Data Governance in Databricks
Data Governance in Databricks
When reviewing datasets, tables, or reports for certification in Databricks, the Data Governance team evaluates a defined set of foundational elements that enable trust, reuse, and long-term sustainability. Meeting these criteria indicates that a data asset is understandable, accountable, reusable, and fit for purpose across the organization.
1. Governance Principles
- Data as a product; data is intentionally designed, documented and maintained to meet specific business needs.
- Shared responsibility; makes data quality sustainable by ensuring accountability is distributed across business, IT/DA, and governance roles instead of relying on a single team to fix data after the fact.
- Single Source of Truth; prevents conflicting answers, reduces reconciliation effort, and builds confidence that decisions are based on consistent and authoritative data
- Privacy by design; embedding privacy into data design ensures sensitive information is protected from the start, reducing compliance risk while still enabling appropriate business use.
- Transparency and traceability; allow users to understand where data comes from, how it is transformed, and who is accountable, which is essential for trust, auditability, and decision confidence
2. Governance Roles and Accountability
Every dataset must have clearly defined ownership roles. At a minimum, datasets should identify the following roles, where applicable:
Data Owner (Business): Accountable for the overall quality, accuracy, security, and appropriate use of a dataset. The Data Owner defines access requirements, approves data usage, and ensures the dataset meets business, regulatory, and compliance obligations.
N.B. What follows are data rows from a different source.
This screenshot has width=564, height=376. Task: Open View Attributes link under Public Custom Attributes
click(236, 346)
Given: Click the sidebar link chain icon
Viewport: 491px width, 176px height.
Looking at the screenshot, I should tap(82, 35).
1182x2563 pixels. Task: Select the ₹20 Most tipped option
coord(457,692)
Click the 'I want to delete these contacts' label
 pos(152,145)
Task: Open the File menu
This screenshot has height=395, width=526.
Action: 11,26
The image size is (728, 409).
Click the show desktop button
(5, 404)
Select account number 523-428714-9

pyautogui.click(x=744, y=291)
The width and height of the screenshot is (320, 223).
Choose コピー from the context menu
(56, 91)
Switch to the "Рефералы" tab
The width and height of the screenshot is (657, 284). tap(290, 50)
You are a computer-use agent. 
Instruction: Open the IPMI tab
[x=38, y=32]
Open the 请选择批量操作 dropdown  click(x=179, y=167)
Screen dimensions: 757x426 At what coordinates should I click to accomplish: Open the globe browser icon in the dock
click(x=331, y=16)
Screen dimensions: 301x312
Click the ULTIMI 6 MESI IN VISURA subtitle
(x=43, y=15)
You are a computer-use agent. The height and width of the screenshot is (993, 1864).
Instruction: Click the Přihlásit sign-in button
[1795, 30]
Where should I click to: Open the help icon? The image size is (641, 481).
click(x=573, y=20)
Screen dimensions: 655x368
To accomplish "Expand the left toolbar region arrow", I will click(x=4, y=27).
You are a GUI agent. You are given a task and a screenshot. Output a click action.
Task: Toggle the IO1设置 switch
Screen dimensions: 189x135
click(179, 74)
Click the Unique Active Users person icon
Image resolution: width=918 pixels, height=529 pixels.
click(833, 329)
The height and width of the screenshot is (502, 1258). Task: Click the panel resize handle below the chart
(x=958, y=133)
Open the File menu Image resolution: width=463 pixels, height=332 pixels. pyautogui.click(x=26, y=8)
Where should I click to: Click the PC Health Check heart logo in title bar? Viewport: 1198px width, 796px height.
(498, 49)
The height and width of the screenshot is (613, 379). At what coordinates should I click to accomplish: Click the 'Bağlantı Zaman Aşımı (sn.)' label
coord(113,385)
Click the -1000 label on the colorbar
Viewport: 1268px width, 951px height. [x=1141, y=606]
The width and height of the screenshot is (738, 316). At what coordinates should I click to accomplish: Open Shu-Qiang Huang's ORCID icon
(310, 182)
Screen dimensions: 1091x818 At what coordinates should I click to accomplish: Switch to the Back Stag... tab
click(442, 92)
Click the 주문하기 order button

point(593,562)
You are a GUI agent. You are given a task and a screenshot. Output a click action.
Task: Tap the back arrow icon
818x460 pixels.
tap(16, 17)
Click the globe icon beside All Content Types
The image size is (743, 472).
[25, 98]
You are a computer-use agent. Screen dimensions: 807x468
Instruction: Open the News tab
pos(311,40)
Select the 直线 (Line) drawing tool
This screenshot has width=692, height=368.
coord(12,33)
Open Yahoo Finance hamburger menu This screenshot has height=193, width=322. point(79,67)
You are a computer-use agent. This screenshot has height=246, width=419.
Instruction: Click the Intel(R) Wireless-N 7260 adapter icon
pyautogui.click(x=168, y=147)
Note: The Data Owner is based on business accountability for the information itself and may differ from the system or application owner responsible for the technology where the data resides.
Business Data Subject Matter Expert (SME): The individual with deep functional knowledge of the dataset, including its meaning, business rules, context, dependencies, and typical usage patterns. The SME provides authoritative guidance on data interpretation, validates definitions, and supports issue resolution.
Note: In some cases, the SME may have more day-to-day familiarity with the dataset than the Data Owner, but accountability remains with the Data Owner.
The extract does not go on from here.